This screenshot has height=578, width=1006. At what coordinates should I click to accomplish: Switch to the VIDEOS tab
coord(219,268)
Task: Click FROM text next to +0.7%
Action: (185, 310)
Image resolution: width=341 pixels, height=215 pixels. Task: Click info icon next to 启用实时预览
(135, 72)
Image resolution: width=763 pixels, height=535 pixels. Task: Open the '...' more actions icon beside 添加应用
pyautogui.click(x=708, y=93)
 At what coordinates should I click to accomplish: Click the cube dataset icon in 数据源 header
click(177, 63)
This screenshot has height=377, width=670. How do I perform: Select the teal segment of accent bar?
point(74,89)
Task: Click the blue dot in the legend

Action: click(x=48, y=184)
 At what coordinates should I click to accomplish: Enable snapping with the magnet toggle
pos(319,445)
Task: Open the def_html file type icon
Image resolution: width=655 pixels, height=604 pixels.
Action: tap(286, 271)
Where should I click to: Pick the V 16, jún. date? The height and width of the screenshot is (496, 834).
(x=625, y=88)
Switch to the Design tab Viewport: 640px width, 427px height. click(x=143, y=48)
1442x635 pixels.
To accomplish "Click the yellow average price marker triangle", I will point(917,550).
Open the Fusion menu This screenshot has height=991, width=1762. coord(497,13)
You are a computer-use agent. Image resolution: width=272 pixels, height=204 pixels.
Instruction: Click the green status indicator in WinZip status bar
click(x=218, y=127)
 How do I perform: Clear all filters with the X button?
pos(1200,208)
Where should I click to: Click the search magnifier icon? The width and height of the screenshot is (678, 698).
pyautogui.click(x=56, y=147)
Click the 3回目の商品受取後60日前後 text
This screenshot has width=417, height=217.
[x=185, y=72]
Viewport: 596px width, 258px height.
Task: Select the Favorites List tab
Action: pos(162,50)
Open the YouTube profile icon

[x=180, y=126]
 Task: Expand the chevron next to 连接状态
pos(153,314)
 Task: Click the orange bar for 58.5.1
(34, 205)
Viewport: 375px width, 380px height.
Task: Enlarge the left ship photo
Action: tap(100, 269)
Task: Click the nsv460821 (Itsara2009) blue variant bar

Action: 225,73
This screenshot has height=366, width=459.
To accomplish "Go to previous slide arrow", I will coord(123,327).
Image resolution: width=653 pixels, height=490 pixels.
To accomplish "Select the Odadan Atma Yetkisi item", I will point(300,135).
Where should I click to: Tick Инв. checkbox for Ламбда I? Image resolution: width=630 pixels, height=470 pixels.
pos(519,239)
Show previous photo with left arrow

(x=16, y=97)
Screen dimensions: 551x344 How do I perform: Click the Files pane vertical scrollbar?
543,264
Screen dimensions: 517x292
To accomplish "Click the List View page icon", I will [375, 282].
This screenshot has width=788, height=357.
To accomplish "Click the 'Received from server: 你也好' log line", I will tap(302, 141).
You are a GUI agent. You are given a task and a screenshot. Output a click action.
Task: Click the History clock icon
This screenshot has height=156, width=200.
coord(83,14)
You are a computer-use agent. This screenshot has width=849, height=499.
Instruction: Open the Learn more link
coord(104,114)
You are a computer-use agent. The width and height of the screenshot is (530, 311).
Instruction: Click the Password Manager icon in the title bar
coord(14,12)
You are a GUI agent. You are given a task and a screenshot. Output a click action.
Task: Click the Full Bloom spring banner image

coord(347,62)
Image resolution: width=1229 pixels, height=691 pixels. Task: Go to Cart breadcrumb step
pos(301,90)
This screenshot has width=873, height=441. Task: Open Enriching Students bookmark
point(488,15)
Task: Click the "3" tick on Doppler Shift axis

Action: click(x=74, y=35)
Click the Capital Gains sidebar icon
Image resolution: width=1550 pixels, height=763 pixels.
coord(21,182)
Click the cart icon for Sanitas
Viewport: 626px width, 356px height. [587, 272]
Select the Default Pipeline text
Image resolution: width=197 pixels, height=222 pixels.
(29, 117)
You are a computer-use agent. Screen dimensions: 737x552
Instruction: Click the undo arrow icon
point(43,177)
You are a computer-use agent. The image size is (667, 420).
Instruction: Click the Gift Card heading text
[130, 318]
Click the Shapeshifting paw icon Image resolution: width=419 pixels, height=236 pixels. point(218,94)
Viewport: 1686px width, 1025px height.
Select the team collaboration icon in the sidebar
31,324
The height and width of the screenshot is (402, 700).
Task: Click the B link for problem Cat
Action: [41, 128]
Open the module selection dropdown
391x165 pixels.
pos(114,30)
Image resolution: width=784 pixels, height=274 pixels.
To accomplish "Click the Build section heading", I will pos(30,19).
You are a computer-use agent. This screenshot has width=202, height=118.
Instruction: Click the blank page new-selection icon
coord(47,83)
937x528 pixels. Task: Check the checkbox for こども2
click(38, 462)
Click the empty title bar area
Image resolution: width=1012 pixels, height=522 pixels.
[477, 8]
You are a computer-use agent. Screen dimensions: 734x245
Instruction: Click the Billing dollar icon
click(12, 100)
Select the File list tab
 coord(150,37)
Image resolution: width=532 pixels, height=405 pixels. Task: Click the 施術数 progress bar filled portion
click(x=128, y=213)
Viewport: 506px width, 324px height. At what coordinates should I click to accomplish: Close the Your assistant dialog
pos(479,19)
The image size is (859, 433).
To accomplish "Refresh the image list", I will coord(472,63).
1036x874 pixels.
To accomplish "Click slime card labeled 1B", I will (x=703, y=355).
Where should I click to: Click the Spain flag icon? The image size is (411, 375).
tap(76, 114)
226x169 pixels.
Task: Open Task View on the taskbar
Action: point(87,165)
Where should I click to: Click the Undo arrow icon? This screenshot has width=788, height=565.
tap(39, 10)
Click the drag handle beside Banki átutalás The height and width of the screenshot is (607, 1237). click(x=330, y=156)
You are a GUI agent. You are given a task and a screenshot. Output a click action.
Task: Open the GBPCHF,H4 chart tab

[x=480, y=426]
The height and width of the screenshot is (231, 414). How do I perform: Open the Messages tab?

══════════════════════════════

[To do]
Please output every line of the records above as a numbered list, omitting any blank lines.

[Response to the exercise]
1. This screenshot has height=578, width=1006. At what coordinates should I click to accomplish: Switch to the VIDEOS tab
2. coord(219,268)
3. Task: Click FROM text next to +0.7%
4. Action: (185, 310)
5. Image resolution: width=341 pixels, height=215 pixels. Task: Click info icon next to 启用实时预览
6. (135, 72)
7. Image resolution: width=763 pixels, height=535 pixels. Task: Open the '...' more actions icon beside 添加应用
8. pyautogui.click(x=708, y=93)
9.  At what coordinates should I click to accomplish: Click the cube dataset icon in 数据源 header
10. click(177, 63)
11. This screenshot has height=377, width=670. How do I perform: Select the teal segment of accent bar?
12. point(74,89)
13. Task: Click the blue dot in the legend
14. Action: click(x=48, y=184)
15.  At what coordinates should I click to accomplish: Enable snapping with the magnet toggle
16. pos(319,445)
17. Task: Open the def_html file type icon
18. Image resolution: width=655 pixels, height=604 pixels.
19. Action: tap(286, 271)
20. Where should I click to: Pick the V 16, jún. date? The height and width of the screenshot is (496, 834).
21. (x=625, y=88)
22. Switch to the Design tab Viewport: 640px width, 427px height. click(x=143, y=48)
23. 1442x635 pixels.
24. To accomplish "Click the yellow average price marker triangle", I will point(917,550).
25. Open the Fusion menu This screenshot has height=991, width=1762. coord(497,13)
26. You are a computer-use agent. Image resolution: width=272 pixels, height=204 pixels.
27. Instruction: Click the green status indicator in WinZip status bar
28. click(x=218, y=127)
29.  How do I perform: Clear all filters with the X button?
30. pos(1200,208)
31. Where should I click to: Click the search magnifier icon? The width and height of the screenshot is (678, 698).
32. pyautogui.click(x=56, y=147)
33. Click the 3回目の商品受取後60日前後 text
34. This screenshot has width=417, height=217.
35. [x=185, y=72]
36. Viewport: 596px width, 258px height.
37. Task: Select the Favorites List tab
38. Action: pos(162,50)
39. Open the YouTube profile icon
40. [x=180, y=126]
41.  Task: Expand the chevron next to 连接状态
42. pos(153,314)
43.  Task: Click the orange bar for 58.5.1
44. (34, 205)
45. Viewport: 375px width, 380px height.
46. Task: Enlarge the left ship photo
47. Action: tap(100, 269)
48. Task: Click the nsv460821 (Itsara2009) blue variant bar
49. Action: 225,73
50. This screenshot has height=366, width=459.
51. To accomplish "Go to previous slide arrow", I will coord(123,327).
52. Image resolution: width=653 pixels, height=490 pixels.
53. To accomplish "Select the Odadan Atma Yetkisi item", I will point(300,135).
54. Where should I click to: Tick Инв. checkbox for Ламбда I? Image resolution: width=630 pixels, height=470 pixels.
55. pos(519,239)
56. Show previous photo with left arrow
57. (x=16, y=97)
58. Screen dimensions: 551x344 How do I perform: Click the Files pane vertical scrollbar?
59. 543,264
60. Screen dimensions: 517x292
61. To accomplish "Click the List View page icon", I will [375, 282].
62. This screenshot has width=788, height=357.
63. To accomplish "Click the 'Received from server: 你也好' log line", I will tap(302, 141).
64. You are a GUI agent. You are given a task and a screenshot. Output a click action.
65. Task: Click the History clock icon
66. This screenshot has height=156, width=200.
67. coord(83,14)
68. You are a computer-use agent. This screenshot has width=849, height=499.
69. Instruction: Open the Learn more link
70. coord(104,114)
71. You are a computer-use agent. The width and height of the screenshot is (530, 311).
72. Instruction: Click the Password Manager icon in the title bar
73. coord(14,12)
74. You are a GUI agent. You are given a task and a screenshot. Output a click action.
75. Task: Click the Full Bloom spring banner image
76. coord(347,62)
77. Image resolution: width=1229 pixels, height=691 pixels. Task: Go to Cart breadcrumb step
78. pos(301,90)
79. This screenshot has width=873, height=441. Task: Open Enriching Students bookmark
80. point(488,15)
81. Task: Click the "3" tick on Doppler Shift axis
82. Action: click(x=74, y=35)
83. Click the Capital Gains sidebar icon
84. Image resolution: width=1550 pixels, height=763 pixels.
85. coord(21,182)
86. Click the cart icon for Sanitas
87. Viewport: 626px width, 356px height. [587, 272]
88. Select the Default Pipeline text
89. Image resolution: width=197 pixels, height=222 pixels.
90. (29, 117)
91. You are a computer-use agent. Screen dimensions: 737x552
92. Instruction: Click the undo arrow icon
93. point(43,177)
94. You are a computer-use agent. The image size is (667, 420).
95. Instruction: Click the Gift Card heading text
96. [130, 318]
97. Click the Shapeshifting paw icon Image resolution: width=419 pixels, height=236 pixels. point(218,94)
98. Viewport: 1686px width, 1025px height.
99. Select the team collaboration icon in the sidebar
100. 31,324
101. The height and width of the screenshot is (402, 700).
102. Task: Click the B link for problem Cat
103. Action: [41, 128]
104. Open the module selection dropdown
105. 391x165 pixels.
106. pos(114,30)
107. Image resolution: width=784 pixels, height=274 pixels.
108. To accomplish "Click the Build section heading", I will pos(30,19).
109. You are a computer-use agent. This screenshot has width=202, height=118.
110. Instruction: Click the blank page new-selection icon
111. coord(47,83)
112. 937x528 pixels. Task: Check the checkbox for こども2
113. click(38, 462)
114. Click the empty title bar area
115. Image resolution: width=1012 pixels, height=522 pixels.
116. [477, 8]
117. You are a computer-use agent. Screen dimensions: 734x245
118. Instruction: Click the Billing dollar icon
119. click(12, 100)
120. Select the File list tab
121.  coord(150,37)
122. Image resolution: width=532 pixels, height=405 pixels. Task: Click the 施術数 progress bar filled portion
123. click(x=128, y=213)
124. Viewport: 506px width, 324px height. At what coordinates should I click to accomplish: Close the Your assistant dialog
125. pos(479,19)
126. The image size is (859, 433).
127. To accomplish "Refresh the image list", I will coord(472,63).
128. 1036x874 pixels.
129. To accomplish "Click slime card labeled 1B", I will (x=703, y=355).
130. Where should I click to: Click the Spain flag icon? The image size is (411, 375).
131. tap(76, 114)
132. 226x169 pixels.
133. Task: Open Task View on the taskbar
134. Action: point(87,165)
135. Where should I click to: Click the Undo arrow icon? This screenshot has width=788, height=565.
136. tap(39, 10)
137. Click the drag handle beside Banki átutalás The height and width of the screenshot is (607, 1237). click(x=330, y=156)
138. You are a GUI agent. You are given a task and a screenshot. Output a click action.
139. Task: Open the GBPCHF,H4 chart tab
140. [x=480, y=426]
141. The height and width of the screenshot is (231, 414). How do I perform: Open the Messages tab?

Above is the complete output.